I corrected the stuff Johan found and split the method in the asix driver.
I do not understand smsc95xx well, so I left it in the current state.
Regards
Oliver
[-- Attachment #2: 0001-usbnet-split-unbind-callback.patch --]
[-- Type: text/x-patch, Size: 4554 bytes --]

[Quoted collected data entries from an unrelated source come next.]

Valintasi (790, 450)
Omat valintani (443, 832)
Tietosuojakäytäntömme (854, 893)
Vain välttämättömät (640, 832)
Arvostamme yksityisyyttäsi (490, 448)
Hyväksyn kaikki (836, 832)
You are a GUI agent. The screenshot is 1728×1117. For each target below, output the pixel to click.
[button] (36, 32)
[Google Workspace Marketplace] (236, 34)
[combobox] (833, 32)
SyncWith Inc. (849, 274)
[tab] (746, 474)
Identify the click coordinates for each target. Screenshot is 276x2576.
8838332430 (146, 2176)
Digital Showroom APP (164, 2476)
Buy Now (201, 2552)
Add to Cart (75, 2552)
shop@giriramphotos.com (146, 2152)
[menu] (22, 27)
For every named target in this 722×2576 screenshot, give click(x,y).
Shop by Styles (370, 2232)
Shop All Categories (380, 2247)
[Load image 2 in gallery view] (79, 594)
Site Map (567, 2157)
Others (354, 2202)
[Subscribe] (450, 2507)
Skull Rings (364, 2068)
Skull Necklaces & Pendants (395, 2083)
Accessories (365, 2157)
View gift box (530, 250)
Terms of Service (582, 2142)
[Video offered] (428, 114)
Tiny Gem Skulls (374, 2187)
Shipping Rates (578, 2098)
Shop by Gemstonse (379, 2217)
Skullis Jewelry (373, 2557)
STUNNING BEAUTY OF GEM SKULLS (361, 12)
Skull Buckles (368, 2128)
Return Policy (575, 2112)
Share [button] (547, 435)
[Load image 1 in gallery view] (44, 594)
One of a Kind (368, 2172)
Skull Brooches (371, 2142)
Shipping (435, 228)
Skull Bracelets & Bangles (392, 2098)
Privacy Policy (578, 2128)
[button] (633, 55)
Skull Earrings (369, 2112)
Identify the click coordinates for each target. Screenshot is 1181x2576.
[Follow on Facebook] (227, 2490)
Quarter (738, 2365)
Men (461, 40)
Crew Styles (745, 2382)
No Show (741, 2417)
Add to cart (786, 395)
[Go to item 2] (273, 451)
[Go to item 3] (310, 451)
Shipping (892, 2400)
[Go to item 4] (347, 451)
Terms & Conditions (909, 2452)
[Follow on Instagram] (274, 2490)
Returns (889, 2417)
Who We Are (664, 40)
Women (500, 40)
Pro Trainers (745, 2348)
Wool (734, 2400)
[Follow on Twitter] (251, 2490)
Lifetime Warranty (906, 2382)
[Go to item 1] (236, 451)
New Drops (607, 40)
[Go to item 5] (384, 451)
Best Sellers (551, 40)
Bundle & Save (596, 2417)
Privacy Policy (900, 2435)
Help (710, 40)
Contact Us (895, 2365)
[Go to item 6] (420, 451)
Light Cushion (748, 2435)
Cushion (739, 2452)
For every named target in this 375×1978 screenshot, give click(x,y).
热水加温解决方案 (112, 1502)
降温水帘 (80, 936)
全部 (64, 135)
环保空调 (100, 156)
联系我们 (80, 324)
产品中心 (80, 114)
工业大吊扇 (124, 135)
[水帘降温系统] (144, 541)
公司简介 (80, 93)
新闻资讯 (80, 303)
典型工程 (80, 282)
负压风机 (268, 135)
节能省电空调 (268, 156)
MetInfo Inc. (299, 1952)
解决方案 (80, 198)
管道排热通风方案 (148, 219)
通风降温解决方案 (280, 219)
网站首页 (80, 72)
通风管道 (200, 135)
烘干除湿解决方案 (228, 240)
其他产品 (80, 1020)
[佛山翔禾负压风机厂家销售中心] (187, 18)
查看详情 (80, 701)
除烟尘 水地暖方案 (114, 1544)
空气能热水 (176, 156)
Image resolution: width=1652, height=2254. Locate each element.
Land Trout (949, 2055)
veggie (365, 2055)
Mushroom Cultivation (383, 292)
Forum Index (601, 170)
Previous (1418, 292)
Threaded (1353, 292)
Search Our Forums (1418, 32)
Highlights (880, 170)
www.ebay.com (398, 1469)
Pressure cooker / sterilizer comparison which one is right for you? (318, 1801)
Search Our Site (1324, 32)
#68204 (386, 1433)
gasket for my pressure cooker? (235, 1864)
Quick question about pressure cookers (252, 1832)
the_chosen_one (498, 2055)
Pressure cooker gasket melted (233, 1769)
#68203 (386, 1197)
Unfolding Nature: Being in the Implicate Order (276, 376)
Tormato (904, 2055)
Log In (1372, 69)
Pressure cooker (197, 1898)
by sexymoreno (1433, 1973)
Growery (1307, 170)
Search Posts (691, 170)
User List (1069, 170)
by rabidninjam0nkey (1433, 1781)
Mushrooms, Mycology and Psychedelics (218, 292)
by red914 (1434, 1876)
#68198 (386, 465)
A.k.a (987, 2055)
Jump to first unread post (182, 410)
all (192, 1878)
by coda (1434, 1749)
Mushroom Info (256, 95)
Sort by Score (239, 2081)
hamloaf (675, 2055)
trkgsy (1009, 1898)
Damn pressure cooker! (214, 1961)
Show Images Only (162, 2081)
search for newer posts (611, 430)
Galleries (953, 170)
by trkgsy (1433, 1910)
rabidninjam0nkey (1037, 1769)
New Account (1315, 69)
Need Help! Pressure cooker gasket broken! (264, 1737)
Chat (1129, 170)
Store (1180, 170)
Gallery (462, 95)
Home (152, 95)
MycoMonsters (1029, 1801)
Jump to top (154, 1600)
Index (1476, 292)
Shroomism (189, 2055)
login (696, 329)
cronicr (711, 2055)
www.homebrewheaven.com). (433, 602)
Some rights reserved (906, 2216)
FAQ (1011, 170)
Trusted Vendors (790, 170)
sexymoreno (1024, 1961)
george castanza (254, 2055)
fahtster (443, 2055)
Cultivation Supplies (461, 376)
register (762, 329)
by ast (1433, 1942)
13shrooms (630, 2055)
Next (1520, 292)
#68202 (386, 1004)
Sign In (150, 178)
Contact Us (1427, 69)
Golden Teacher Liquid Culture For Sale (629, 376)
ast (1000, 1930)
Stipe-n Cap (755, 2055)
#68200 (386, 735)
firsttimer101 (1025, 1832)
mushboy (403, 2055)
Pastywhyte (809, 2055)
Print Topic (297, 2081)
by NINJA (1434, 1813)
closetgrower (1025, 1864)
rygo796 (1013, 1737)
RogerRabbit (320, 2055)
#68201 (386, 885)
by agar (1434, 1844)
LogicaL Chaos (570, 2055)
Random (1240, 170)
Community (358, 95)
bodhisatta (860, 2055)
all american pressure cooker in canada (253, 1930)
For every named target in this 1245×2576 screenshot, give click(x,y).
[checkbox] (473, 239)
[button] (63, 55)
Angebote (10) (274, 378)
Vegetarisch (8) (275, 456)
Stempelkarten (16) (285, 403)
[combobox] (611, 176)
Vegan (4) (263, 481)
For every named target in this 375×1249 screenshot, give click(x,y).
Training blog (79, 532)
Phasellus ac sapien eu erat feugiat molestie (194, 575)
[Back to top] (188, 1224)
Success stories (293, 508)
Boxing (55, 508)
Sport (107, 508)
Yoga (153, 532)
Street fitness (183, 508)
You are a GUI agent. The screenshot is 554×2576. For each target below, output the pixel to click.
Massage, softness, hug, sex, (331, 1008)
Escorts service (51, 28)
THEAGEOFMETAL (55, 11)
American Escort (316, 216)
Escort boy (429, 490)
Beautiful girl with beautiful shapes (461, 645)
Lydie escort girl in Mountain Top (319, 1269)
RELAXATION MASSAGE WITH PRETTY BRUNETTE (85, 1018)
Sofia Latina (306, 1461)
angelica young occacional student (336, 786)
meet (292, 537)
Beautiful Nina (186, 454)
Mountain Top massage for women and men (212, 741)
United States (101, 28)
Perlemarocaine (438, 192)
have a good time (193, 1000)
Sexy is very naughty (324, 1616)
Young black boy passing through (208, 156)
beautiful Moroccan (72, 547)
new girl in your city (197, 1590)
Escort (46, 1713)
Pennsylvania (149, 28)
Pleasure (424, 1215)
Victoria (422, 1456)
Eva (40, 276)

From 5953b3b12dd6cdd8d0bdb0119ee627d62219ab1e Mon Sep 17 00:00:00 2001
From: Oliver Neukum <oneukum@suse.com>
Date: Thu, 10 Mar 2022 13:18:38 +0100
Subject: [PATCH] usbnet: split unbind callback
Some devices need to be informed of a disconnect before
the generic layer is informed, others need their notification
later to avoid race conditions. Hence we provide two callbacks.
Signed-off-by: Oliver Neukum <oneukum@suse.com>
---
drivers/net/usb/asix_devices.c | 13 +++++++++++--
drivers/net/usb/smsc95xx.c | 4 ++--
drivers/net/usb/usbnet.c | 10 +++++++---
include/linux/usb/usbnet.h | 3 +++
4 files changed, 23 insertions(+), 7 deletions(-)
diff --git a/drivers/net/usb/asix_devices.c b/drivers/net/usb/asix_devices.c
index 38e47a93fb83..cde4d234b975 100644
--- a/drivers/net/usb/asix_devices.c
+++ b/drivers/net/usb/asix_devices.c
@@ -804,12 +804,18 @@ static int ax88772_stop(struct usbnet *dev)
return 0;
}
-static void ax88772_unbind(struct usbnet *dev, struct usb_interface *intf)
+static void ax88772_disable(struct usbnet *dev, struct usb_interface *intf)
{
struct asix_common_private *priv = dev->driver_priv;
phy_disconnect(priv->phydev);
- asix_rx_fixup_common_free(dev->driver_priv);
+}
+
+static void ax88772_unbind(struct usbnet *dev, struct usb_interface *intf)
+{
+ struct asix_common_private *priv = dev->driver_priv;
+
+ asix_rx_fixup_common_free(priv);
}
static void ax88178_unbind(struct usbnet *dev, struct usb_interface *intf)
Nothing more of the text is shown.